The question for individuals and businesses who are parties to contracts containing automatic renewal clauses is seemingly simple: are they enforceable? The answer is, perhaps not surprisingly, “it depends.”
There are many cases decided by courts across the country addressing the enforceability of evergreen clauses pertaining to different business transactions. In most cases, particularly in the context of commercial business-to-business contracts, courts strictly construe these provisions where the contract language is clear and unambiguous. If the contract language is not followed and notice is not given within the required time to terminate, the contract extends for another term automatically.
While case law may favor those parties attempting to enforce these clauses, a few state legislatures have passed laws that may make it difficult for these parties to rely on automatic renewal clauses.
For example, in 2000, Illinois adopted the “Automatic Contract Renewal Act” which makes an evergreen clause unenforceable unless the clause is “clear and conspicuous.” Although that law does not define “conspicuous,” the Uniform Commercial Code generally requires all capital letters and bold-face type be used.
In 2006, New York passed a statute which provides that automatic renewal provisions in contracts for service, maintenance or repair are unenforceable unless “the person furnishing the service, maintenance or repair, at least fifteen days and not more than thirty days previous to the time specified for serving such notice upon him, shall give to the person receiving the service, maintenance or repair written notice, served personally or by certified mail, calling the attention of that person to the existence of such provision in the contract.”
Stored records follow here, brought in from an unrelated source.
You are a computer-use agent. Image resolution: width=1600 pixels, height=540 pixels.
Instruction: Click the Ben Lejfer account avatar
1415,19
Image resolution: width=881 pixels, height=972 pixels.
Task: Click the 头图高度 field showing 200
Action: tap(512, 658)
Just this year, Wisconsin passed automatic renewal legislation affecting the enforceability of automatic renewal clauses in certain business-to-business contracts. The statute creates specific disclosure and notice of renewal requirements on contracts. In particular, the Wisconsin statute requires: (1) an automatic renewal clause be disclosed at the time the contract is entered into; and (2) a formal advance reminder notice to a customer whose contract will otherwise be renewed for an additional term of more than one year be provided.
The failure to comply with these statutory requirements may render an automatic renewal clause unenforceable and result in the contract being terminated at the end of the current term.
Companies doing business in states that have statutes regulating these clauses should be mindful of these recently passed statutes so as to ensure compliance with their provisions. These statutes create new requirements applicable to the automatic renewal or extension of a wide range of contracts. Failure to abide by statutory requirements governing automatic renewal clauses may affect the enforceability of those provisions.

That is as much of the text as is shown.